To explore how Martha Nussbaum's approach to human capabilities can apply to dignity in the lives of people with advanced dementia living in nursing homes.
Challenges experienced when supporting people with advanced dementia who express problematic behaviours include understanding their needs and ensuring a dignified life for them.
Data were gathered using an ethnographic approach based on participatory observation. Nussbaum's capability approach was then used as a framework for the analysis. Four women diagnosed with advanced dementia who also expressed problematic behaviours were recruited from a nursing home in Northern Sweden. The data collection was performed during 2015.
Individuals with advanced dementia had difficulties in participating in the planning of their lives and achieving the human capability of practical reasoning. They were also at risk of being placed outside the social group, thus hindering them from attaining the human capability of affiliation. A dignified life for individuals with advanced dementia requires nursing staff to be present and to provide adapted support to ensure that the individual can actually pursue human capabilities.

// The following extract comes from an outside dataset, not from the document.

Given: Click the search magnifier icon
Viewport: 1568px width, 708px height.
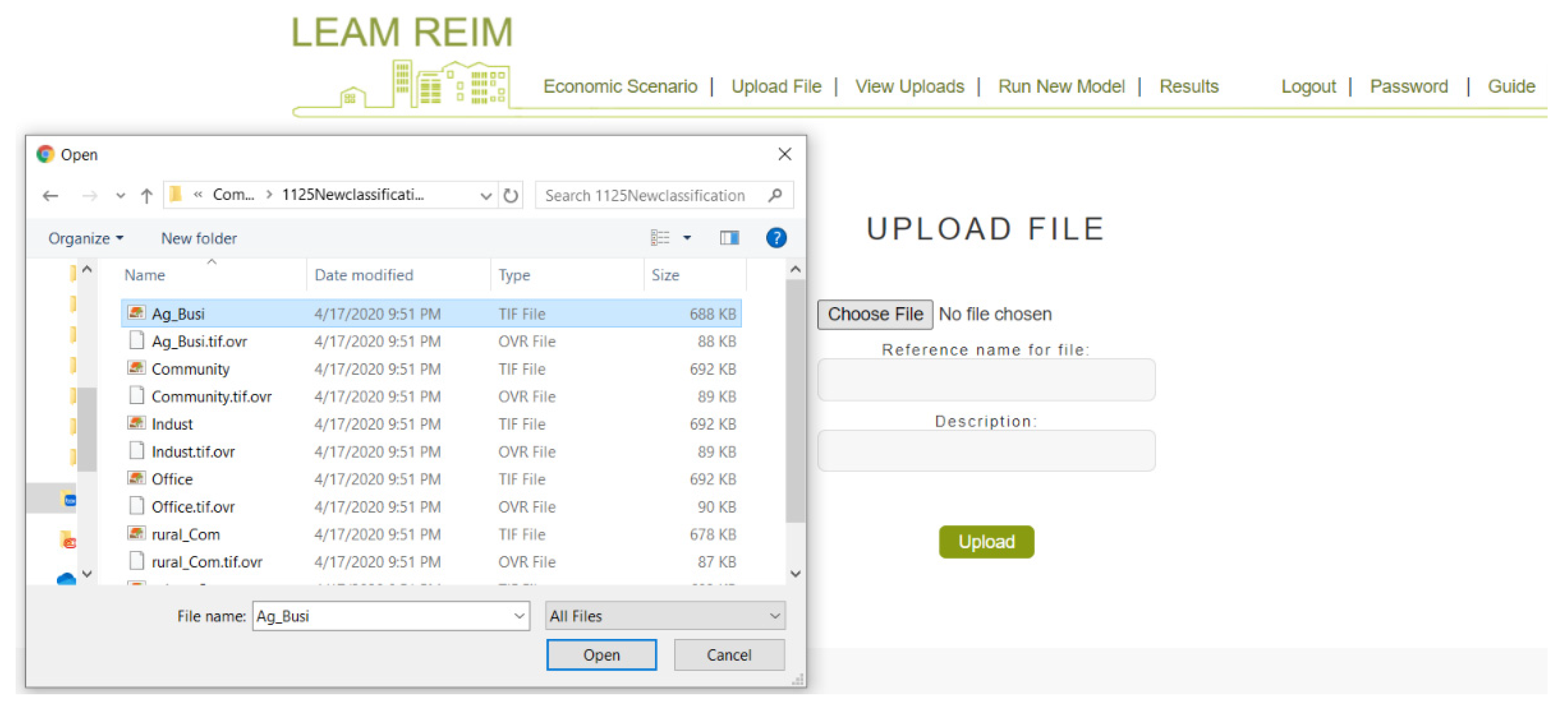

Creating opportunities for the human capabilities of practical reasoning and affiliation is essential as they permeate all other human capabilities. For these individuals, it was crucial not only to create opportunities for human capabilities but also to attend to their expressions and needs and to guide and steer them towards a dignified life.
The normative structure of the capability approach described by Nussbaum can ensure that nursing staffs move beyond fulfilling patients' basic needs to consider other capabilities vital for a dignified life.